![]() |
Rapat Pleno |
DennySiregar.id - ”Lidah tidak bertulang. Belum
kering liur di bibir. Masih tergores nyata dalam ingatan. Tersusun rapih dalam
jejak digital.
Kini mereka
berlomba. Saling sikut. Bekejaran agar dirangkul kekuasaan yang dulu mereka
sebut planga plongo, PKI, antek aseng dan asing, anti Islam! "Politik
hanya permainan. Senda gurau belaka.." Kata mereka meyakinkan.
Sementara
rakyat masih terbelah karena semburan kebohongan lidah digital. Mereka
manipulasi makna 'rekonsiliasi' dengan 'jadi menteri'. Politik pengap. Berdebu.
Beracun."
Tidak sengaja
saya membaca coretan Raja Juli Antoni, Sekjen Partai
Solidaritas Indonesia di IGnya yang berbau keresahan. Ia ada di
dalam lingkaran kekuasaan, menjadi saksi mata bagaimana politik bisa begitu
bangsatnya. Mungkin jika saya ada disana, saya bisa muntah berhari-hari,
melihat banyak orang dengan entengnya menjilat ludahnya kembali.
Masih segar
dalam ingatan kita bagaimana para politisi partai Demokrat seperti Ferdinan
Hutahaean mengejek-ejek Jokowi dalam twitnya. Bagaimana Andi Arief menyebut
koalisi Jokowi sebagai faksi setan. Dan si Rocky Gerung menyebut boneka dan
dungu dengan tanpa perasaan.
Dan partai
itu juga yang sekarang merapat dan merengek kekuasaan. Meminta jatah menteri
sebagai rekonsiliasi yang mereka artikan pembagian kekuasaan. Dan kader-kader
partai itu yang dulu mencaci maki Jokowi, sekarang mencaci teman-teman mereka
yang dulu satu koalisi.
Bagaimana
dengan AHY sang pangeran?
Sama saja. Ia
diam dan membiarkan kadernya dengan seenaknya menyemburkan ludahnya selama
berbulan-bulan. Tidak pernah ada sedikitpun larangan darinya, bahkan saat
kebohongan Ratna Sarumpaet disebar oleh anggotanya. Senyap. Dan baru tampak
dirinya keluar saat Jokowi dipastikan menang. Ia mencoba menawarkan diri,
"bagaimana jika saya jadi Menteri ?"
Belum lagi
PAN. Perlukah kita bongkar jejak Amien Rais tokoh sentralnya yang bahkan
menyebut Jokowi sebagai "Presiden bebek lumpuh" tanpa ada rasa malu ?
Dan sekarang
PAN mencoba merapat pada kekuasaan, berharap dapat kursi Menteri lagi seperti
periode lalu, dimana ditengah perjalanan mereka berbalik melakukan
penghianatan.
"Politik
itu hanya senda gurau belaka.." Mereka ketawa.
Padahal,
rakyat terbelah. Saling mencaci karena tajamnya perbedaan. Sebagian pendukung
mereka masuk penjara karena didorong kebencian. Belum lagi ada yang mati karena
tidak menerima kekalahan. Dan para elitnya hanya tertawa menganggap bahwa
politik itu hanya permainan.
Bangsat
memang.
Tapi entah
kenapa saya tidak kaget. Rasa malu karena berbalik arah sudah pasti tidak ada.

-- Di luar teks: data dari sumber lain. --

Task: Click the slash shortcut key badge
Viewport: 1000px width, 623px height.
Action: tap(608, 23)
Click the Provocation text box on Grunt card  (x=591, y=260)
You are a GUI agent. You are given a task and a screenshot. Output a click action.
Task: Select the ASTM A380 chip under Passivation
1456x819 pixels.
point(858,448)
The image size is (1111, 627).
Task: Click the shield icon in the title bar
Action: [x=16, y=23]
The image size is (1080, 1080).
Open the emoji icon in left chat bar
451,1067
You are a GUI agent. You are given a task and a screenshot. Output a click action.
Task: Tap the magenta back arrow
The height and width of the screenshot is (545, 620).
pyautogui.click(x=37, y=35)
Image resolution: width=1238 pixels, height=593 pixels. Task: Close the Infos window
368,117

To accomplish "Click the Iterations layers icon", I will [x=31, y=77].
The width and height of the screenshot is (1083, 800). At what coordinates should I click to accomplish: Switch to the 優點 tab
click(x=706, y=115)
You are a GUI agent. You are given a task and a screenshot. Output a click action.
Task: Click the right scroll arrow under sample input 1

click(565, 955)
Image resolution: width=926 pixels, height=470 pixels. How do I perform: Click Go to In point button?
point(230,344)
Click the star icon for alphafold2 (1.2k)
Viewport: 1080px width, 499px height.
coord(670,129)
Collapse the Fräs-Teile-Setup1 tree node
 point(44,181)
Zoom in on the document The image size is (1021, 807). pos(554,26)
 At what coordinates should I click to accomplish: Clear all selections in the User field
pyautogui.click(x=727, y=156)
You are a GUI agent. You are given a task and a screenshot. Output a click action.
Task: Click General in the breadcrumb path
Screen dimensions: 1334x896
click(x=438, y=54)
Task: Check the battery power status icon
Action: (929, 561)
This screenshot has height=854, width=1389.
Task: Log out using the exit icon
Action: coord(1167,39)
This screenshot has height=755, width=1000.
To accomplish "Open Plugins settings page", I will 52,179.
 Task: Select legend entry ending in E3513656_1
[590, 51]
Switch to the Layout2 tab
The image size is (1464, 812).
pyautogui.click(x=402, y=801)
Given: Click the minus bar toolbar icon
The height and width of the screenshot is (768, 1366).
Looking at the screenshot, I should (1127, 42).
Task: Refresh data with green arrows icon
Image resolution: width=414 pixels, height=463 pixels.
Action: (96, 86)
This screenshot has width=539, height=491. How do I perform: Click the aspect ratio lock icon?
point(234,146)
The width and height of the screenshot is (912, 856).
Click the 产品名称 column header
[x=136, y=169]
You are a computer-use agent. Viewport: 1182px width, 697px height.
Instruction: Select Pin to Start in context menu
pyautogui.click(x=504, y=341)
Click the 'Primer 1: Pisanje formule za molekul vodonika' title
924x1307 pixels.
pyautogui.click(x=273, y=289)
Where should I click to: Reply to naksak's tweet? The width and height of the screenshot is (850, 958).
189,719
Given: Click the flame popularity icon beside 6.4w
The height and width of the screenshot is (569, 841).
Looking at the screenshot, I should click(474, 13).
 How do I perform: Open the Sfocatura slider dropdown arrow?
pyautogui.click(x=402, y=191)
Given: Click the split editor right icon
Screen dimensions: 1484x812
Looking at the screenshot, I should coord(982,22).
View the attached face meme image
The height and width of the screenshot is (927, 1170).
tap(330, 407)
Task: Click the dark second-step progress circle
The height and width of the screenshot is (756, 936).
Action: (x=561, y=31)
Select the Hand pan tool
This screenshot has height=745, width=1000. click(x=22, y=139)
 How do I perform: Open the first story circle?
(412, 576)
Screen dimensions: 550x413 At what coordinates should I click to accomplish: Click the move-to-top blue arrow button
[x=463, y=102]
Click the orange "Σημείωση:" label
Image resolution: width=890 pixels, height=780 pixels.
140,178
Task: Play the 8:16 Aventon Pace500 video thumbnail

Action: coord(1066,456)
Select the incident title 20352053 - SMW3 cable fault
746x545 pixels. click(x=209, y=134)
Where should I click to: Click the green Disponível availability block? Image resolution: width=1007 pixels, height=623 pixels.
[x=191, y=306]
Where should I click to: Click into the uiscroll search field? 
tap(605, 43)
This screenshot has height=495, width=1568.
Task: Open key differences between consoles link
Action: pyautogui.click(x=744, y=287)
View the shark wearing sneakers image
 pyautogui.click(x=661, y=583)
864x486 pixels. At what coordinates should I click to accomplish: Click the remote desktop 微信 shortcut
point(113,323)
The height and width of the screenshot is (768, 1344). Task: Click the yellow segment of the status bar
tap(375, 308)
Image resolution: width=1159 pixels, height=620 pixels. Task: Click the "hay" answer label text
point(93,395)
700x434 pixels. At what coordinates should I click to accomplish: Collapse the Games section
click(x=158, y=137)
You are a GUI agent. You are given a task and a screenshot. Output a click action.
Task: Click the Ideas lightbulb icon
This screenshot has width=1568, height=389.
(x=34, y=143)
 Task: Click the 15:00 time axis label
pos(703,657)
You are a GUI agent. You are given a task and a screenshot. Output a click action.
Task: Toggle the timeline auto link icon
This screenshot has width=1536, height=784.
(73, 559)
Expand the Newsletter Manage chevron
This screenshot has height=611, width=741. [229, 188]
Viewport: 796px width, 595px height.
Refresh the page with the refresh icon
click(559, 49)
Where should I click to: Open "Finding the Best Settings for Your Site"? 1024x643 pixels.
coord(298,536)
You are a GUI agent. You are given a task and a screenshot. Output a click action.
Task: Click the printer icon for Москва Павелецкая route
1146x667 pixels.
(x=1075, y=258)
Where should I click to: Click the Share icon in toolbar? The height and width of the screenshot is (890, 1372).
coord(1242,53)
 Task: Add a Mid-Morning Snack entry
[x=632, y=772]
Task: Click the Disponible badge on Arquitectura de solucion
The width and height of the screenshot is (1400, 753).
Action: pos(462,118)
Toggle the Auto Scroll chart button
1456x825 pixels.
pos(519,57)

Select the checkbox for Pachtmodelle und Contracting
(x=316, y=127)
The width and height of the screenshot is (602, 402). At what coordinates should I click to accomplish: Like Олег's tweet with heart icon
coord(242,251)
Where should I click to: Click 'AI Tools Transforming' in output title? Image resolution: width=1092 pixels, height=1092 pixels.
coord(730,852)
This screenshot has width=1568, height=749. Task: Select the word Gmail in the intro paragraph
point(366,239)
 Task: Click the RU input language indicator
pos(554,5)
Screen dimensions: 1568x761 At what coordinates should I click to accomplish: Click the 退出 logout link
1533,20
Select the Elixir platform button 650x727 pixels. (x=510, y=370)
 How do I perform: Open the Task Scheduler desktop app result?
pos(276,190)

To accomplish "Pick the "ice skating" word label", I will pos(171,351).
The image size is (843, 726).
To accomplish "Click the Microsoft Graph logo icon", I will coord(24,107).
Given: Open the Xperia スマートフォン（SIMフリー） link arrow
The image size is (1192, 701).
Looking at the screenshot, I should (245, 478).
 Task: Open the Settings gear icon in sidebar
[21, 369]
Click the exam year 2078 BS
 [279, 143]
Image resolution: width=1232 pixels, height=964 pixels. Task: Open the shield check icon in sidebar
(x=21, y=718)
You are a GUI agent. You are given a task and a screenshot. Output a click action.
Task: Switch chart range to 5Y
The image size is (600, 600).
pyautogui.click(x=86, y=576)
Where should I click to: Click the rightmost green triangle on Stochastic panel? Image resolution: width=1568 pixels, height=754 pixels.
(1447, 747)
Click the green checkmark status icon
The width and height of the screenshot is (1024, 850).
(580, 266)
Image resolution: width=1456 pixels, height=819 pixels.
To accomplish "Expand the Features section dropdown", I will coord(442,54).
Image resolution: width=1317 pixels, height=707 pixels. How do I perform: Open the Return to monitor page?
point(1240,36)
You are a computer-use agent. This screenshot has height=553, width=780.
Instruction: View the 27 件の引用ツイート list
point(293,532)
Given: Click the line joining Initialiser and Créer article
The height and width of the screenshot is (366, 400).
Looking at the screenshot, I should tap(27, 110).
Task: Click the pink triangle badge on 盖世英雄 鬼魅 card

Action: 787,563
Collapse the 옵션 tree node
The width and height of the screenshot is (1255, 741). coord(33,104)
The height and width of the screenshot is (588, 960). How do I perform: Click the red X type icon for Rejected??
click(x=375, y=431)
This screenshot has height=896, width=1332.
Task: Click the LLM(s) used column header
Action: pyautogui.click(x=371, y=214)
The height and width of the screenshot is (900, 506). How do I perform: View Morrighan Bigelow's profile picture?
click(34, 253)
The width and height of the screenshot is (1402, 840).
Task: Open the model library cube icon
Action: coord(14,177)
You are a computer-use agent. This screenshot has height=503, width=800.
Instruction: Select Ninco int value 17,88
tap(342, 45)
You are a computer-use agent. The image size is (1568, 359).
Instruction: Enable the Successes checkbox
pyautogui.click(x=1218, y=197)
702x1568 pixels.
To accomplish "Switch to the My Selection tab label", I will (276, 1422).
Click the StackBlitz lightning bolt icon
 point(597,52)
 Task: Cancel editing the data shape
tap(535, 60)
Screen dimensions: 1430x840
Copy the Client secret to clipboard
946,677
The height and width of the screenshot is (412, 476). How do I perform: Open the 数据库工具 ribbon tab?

Bagaimana mungkin mereka punya rasa malu pada dunia, jika mereka tidak punya
rasa malu saat menyeret-nyeret Tuhan dalam syahwat politiknya ??
Raja Juli
Antoni baru sekarang menemukan realita politik negeri ini yang telanjang dan
bentuk tubuhnya ternyata tidak karuan.
Tetapi mau
bagaimana lagi? Dalam sistem demokrasi di Indonesia, lebih baik punya kawan
daripada punya lawan. Karena jika lawan terlalu banyak, mereka pasti akan
menjegal banyak kebijakan. Dan akibatnya bisa fatal, banyak program tidak
berjalan.
Saya tidak
akan sekuat Raja Juli Antoni berada di dalam. Lebih enak seruput kopi di warung
kopi bersama tukang becak, supir angkot dan para pengangguran. Setidaknya, dari
mereka saya belajar bertahan hidup supaya tidak berubah menjadi binatang.